In the late evening we entrained again and took the local for Los Angeles. For quite an hour and a half we ran close to the ocean, the perpetual breaking of the crested waves upon the shore sounding above the roar of the moving train. A yet greener land we now passed through, everywhere watered by irrigation, everywhere responding with seemingly greater luxuriance. It was just dusk as we turned inland, and quite dark when we came through the big tunnel into the head waters of the Los Angeles Valley. Just then a bright young fellow sat down beside me, and, talking with him, I was pleased to find him from West Virginia. A. Judy, from Pendleton County. A few years ago the family had come to this southern land and all have prospered. He was full of the zest of the life that wins.

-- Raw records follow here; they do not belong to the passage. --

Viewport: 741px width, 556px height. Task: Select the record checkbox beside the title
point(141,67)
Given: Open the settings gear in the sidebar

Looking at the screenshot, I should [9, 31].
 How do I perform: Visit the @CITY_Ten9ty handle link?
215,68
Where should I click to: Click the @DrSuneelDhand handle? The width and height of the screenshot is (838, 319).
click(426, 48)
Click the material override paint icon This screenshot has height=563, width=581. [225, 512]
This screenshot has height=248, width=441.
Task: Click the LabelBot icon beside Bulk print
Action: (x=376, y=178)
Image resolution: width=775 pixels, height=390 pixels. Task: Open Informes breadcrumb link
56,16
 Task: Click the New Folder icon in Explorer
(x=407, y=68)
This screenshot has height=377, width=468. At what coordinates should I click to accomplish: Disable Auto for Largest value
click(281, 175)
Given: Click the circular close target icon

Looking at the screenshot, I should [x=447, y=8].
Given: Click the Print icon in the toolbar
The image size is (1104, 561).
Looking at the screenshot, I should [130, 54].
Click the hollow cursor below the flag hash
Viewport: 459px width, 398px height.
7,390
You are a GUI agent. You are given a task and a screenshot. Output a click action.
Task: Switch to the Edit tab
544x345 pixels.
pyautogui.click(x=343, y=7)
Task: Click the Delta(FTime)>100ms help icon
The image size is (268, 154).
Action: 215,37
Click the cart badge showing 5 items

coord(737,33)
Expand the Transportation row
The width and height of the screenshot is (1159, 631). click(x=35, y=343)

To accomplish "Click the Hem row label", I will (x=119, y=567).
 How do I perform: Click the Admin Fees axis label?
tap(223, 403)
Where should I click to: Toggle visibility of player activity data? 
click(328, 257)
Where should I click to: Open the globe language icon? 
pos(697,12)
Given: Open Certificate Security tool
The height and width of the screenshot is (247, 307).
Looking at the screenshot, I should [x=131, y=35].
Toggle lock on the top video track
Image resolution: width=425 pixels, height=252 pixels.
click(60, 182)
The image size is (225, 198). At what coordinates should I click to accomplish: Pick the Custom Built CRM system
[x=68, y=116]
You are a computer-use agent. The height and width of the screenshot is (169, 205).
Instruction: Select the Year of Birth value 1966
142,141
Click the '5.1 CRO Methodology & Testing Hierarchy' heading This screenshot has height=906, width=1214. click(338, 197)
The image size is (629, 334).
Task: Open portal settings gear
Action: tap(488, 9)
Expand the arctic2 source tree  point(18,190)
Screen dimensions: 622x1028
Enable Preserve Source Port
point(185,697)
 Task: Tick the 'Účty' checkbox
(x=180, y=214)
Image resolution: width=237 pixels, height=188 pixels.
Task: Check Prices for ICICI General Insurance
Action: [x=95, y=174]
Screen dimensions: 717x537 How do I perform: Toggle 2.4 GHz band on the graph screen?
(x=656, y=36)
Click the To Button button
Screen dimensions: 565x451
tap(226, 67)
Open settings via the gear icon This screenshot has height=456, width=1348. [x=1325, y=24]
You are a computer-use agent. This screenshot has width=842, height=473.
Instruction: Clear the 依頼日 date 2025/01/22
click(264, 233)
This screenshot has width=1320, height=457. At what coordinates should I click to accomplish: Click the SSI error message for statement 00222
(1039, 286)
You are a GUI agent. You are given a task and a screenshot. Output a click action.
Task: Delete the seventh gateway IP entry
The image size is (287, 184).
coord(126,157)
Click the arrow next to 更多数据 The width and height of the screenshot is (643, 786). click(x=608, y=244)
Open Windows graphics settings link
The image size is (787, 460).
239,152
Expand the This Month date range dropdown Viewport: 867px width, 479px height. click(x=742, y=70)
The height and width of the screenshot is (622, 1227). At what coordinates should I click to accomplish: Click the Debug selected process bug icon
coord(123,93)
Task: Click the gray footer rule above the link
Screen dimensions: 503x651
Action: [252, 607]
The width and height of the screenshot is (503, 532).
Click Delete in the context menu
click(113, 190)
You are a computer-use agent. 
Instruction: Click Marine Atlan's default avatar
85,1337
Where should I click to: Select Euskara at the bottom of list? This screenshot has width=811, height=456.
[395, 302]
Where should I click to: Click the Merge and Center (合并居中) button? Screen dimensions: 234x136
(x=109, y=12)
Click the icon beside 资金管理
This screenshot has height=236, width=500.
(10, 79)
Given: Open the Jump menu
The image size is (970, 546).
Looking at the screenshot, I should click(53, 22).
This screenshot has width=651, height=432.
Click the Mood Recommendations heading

Presently we came to many lights among shade trees, mostly palms, then houses and more lights, wide streets showing themselves. We were in Los Angeles, the metropolis of Southern California, the furthest south that on this journey we shall go.


FIFTEENTH LETTER.
LOS ANGELES.

Los Angeles, October 13, 1903.

We slept in Los Angeles with our windows wide open and felt no chill in the dry, balmy air, although a gentle breeze from seaward sifted through the lace curtains all night long. The sun was streaming in when at last we awoke to the sound of New England church bells. We breakfasted on plates piled high with big, red, sweet strawberries, dead ripe, evenly ripe, but not one whit over ripe. A ripeness and sweetness we have never before tasted, even in Oxford. In Seattle and Tacoma we met the royal crab of the Puget Sound, and found him big and bigger than the crabs of England and of France—big as dinner plates, all of them, and now we find in the great, luscious strawberry of Los Angeles another American product as big as those that grow in the gardens of merrie England.